*** Block opens ***

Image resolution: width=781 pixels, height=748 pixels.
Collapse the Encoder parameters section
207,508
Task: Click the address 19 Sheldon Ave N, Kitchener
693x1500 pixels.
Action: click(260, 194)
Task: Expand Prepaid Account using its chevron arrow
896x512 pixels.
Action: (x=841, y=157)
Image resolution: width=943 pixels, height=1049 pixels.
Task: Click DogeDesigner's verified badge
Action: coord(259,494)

*** Block closes ***
*** Block opens ***

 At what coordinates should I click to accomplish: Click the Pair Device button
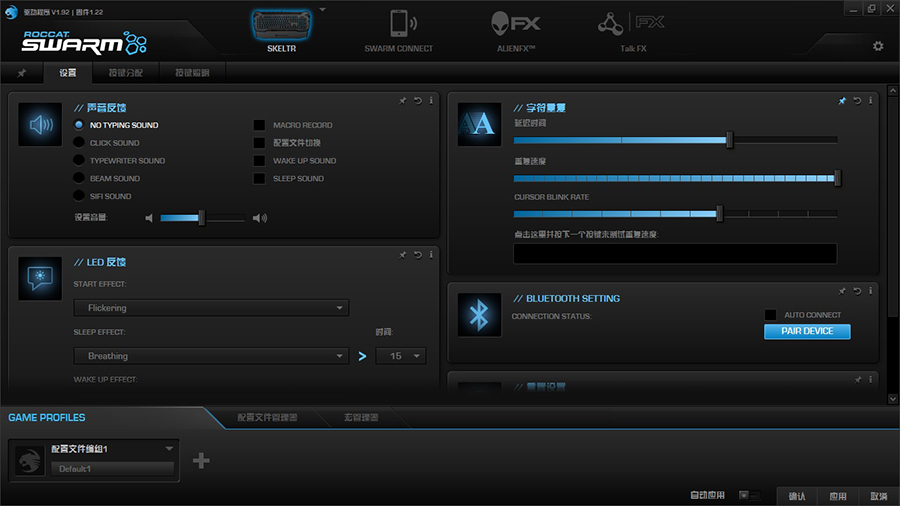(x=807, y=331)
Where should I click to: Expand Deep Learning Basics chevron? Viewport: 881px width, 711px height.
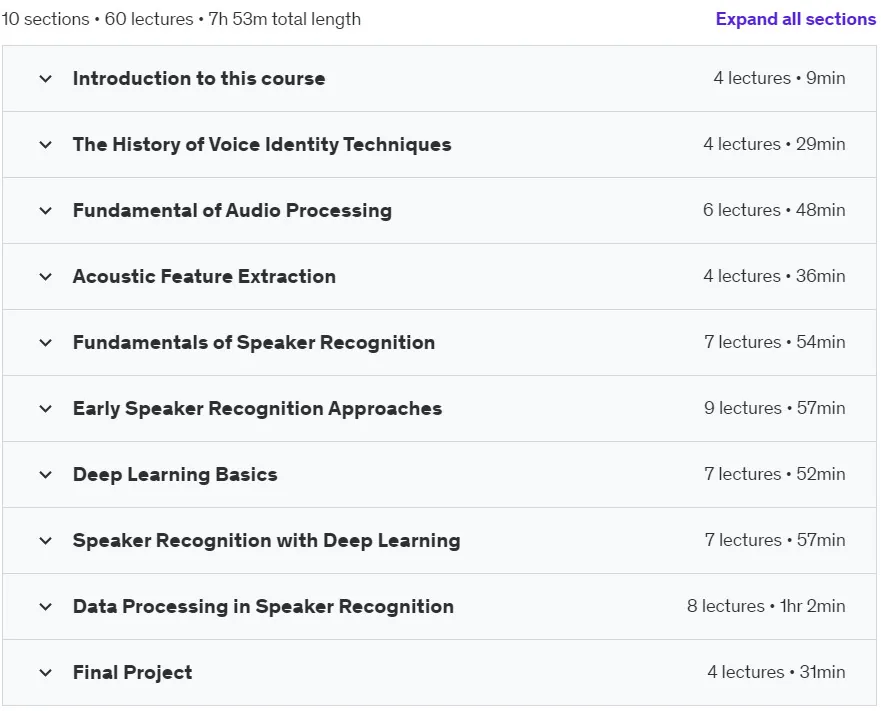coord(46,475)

*** Block closes ***

→ What is expected
Precisely the lines between those holding "Image resolution: width=781" and "Task: Expand Prepaid", inclusive, are to be reproduced from the listing above, with nothing added.

→ Result
Image resolution: width=781 pixels, height=748 pixels.
Collapse the Encoder parameters section
207,508
Task: Click the address 19 Sheldon Ave N, Kitchener
693x1500 pixels.
Action: click(260, 194)
Task: Expand Prepaid Account using its chevron arrow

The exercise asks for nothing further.